Activity = Your answer must be an exact copy of the records below, minus any images.

Pixel coordinate grounding data

----------

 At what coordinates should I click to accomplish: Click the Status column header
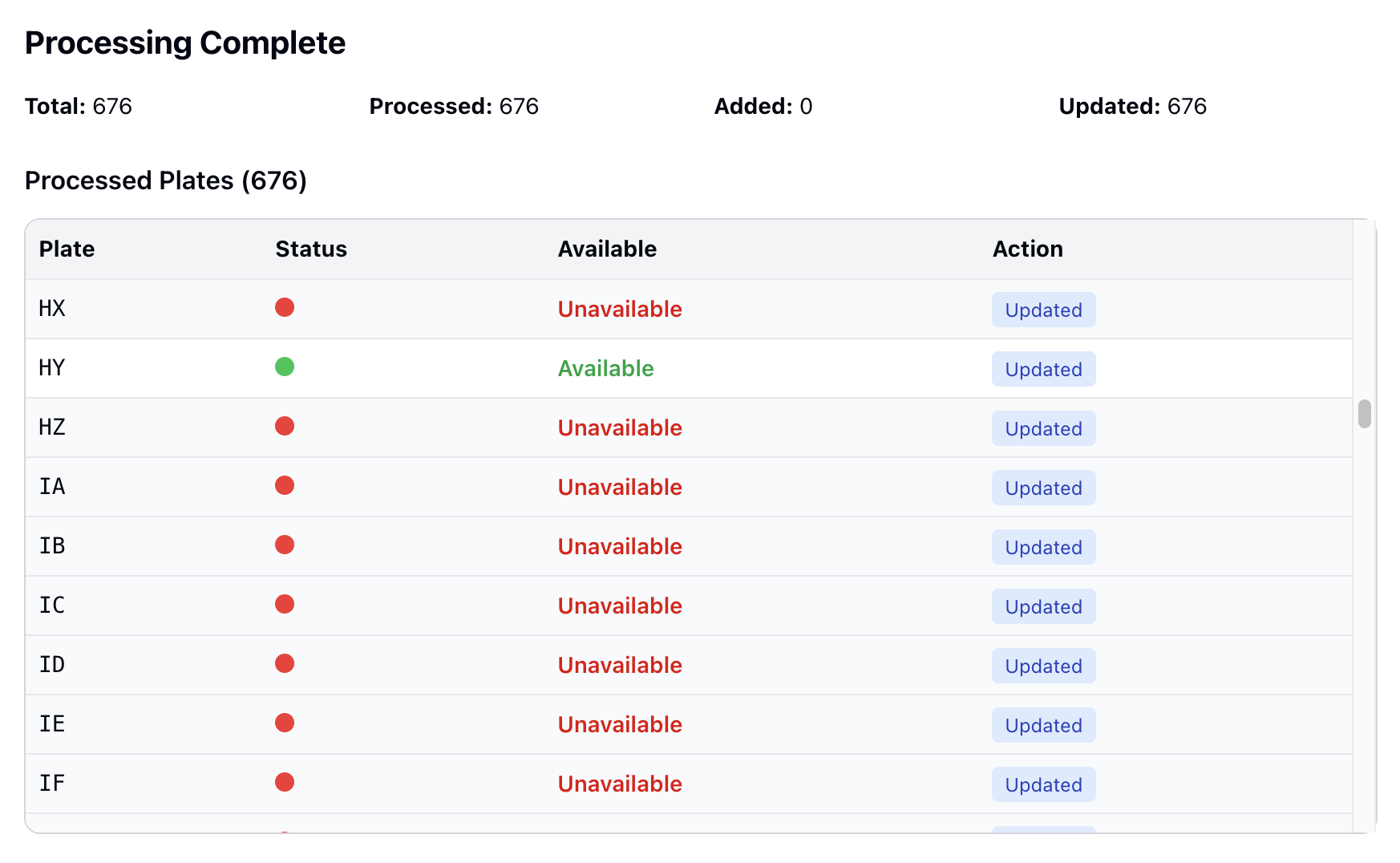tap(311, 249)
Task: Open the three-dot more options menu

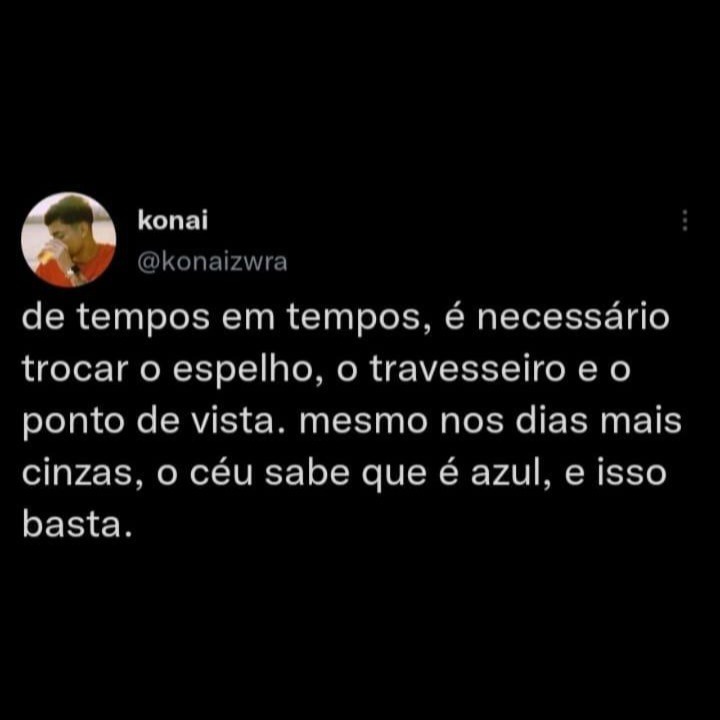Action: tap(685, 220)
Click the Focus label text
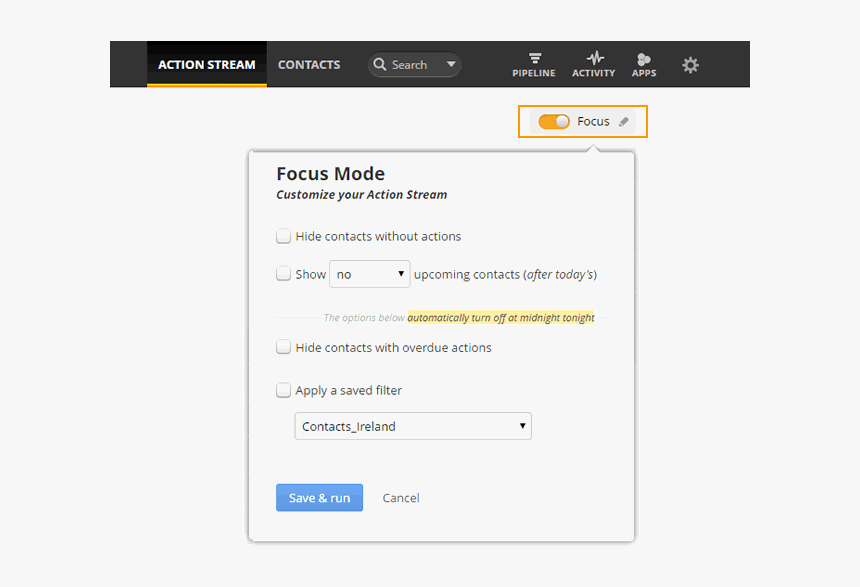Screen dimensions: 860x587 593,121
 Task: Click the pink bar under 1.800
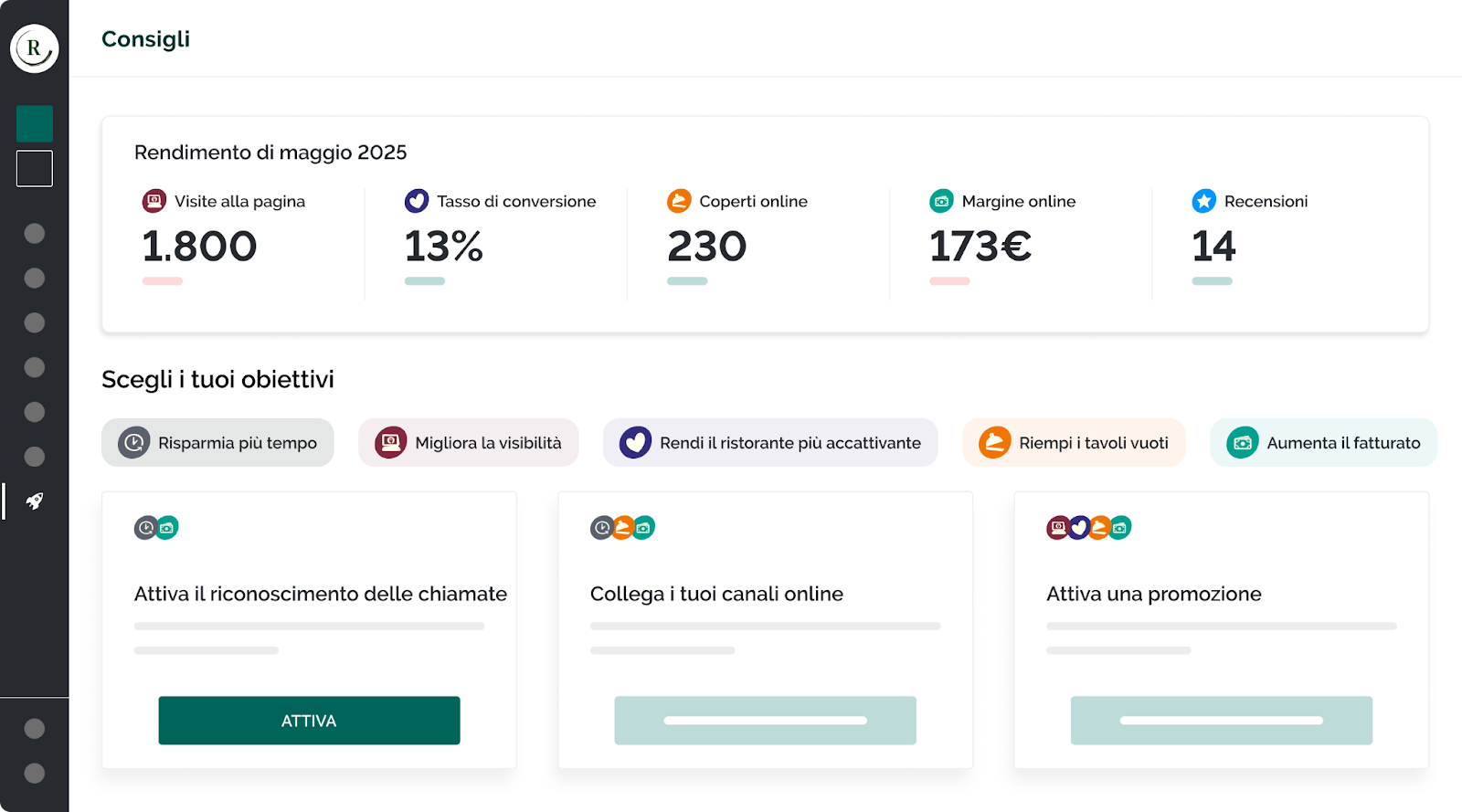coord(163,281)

----------

Answer to this task =
 At what coordinates should I click to accomplish: Click the Status column header
tap(311, 249)
Task: Open the three-dot more options menu

Action: tap(685, 220)
Click the Focus label text
Screen dimensions: 860x587 593,121
 Task: Click the pink bar under 1.800
coord(163,281)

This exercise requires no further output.